Illustrated with over Two Hundred Engravings. New
York: 51 John Street. Worcester: L. Stebbins. Two Volumes. 8vo.
A vast amount of useful information is treasured up in these two
national volumes. Agriculture, commerce and trade, the cultivation of
cotton, education, the arts of design, banking, mining, steam, the
fur-trade, etc., are subjects of interest everywhere, and the present
writers seem to be specially competent for the task they have assumed.
If the household library should possess such books more frequently, less
ignorance would prevail on topics concerning which every American ought
to be well-informed. Woful silence usually prevails when a foreigner
asks for statistics on any point connected with our industrial progress,
and very few take the trouble to get at facts which are easy enough
to be had with a little painstaking. We are glad to see so much good
material brought together as we find in these two well-filled volumes.
_Electro-Physiology and Electro-Therapeutics: Showing the Rules and
Methods for the Employment of Galvanism in Nervous Diseases_, etc.
Second Edition, with Additions.
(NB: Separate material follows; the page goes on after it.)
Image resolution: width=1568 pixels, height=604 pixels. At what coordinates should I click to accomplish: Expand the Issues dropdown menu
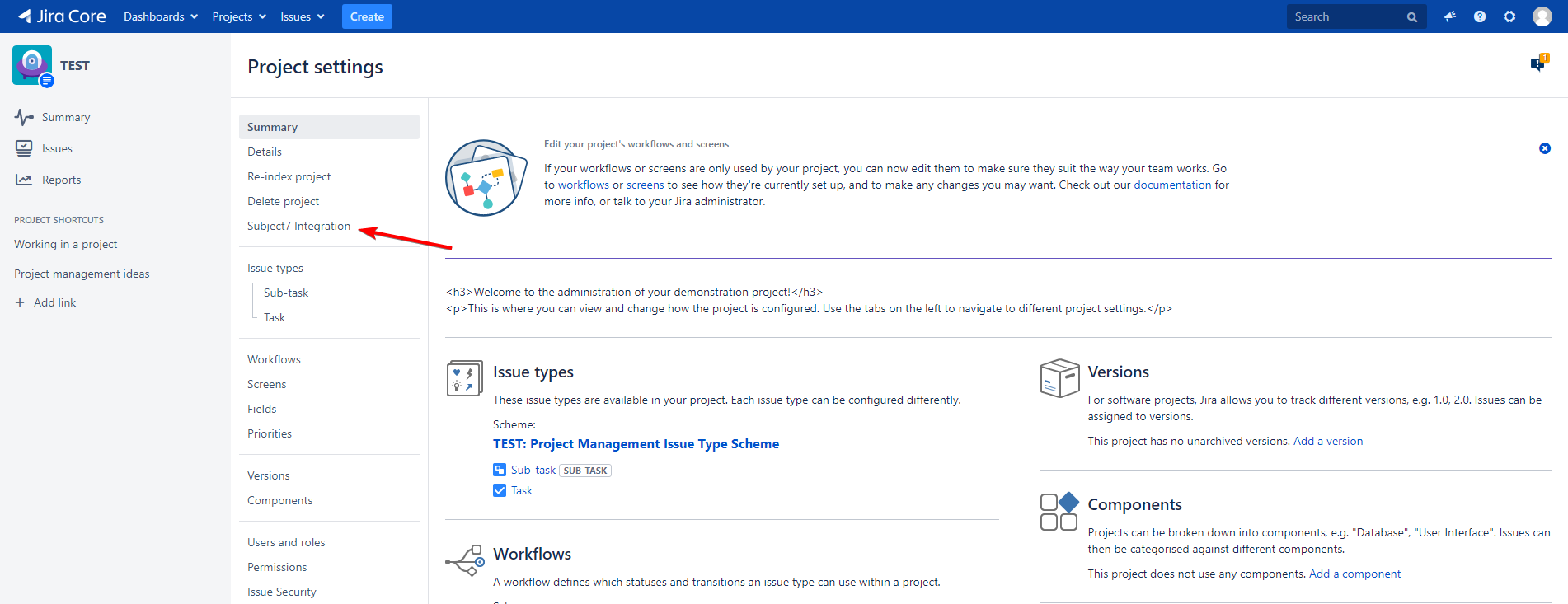tap(302, 16)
Boston: Ticknor & Fields. 1861.
At a time when the partition-wall between Jew and Gentile of the medical
world is pretty thoroughly breached, if not thrown down, and quackery
and imposture are tolerated as necessary evils, it is agreeable to meet
with a real work of science, emanating from the labors of a regular
physician, concerning the influences exerted by electricity on the human
body, both in health and disease.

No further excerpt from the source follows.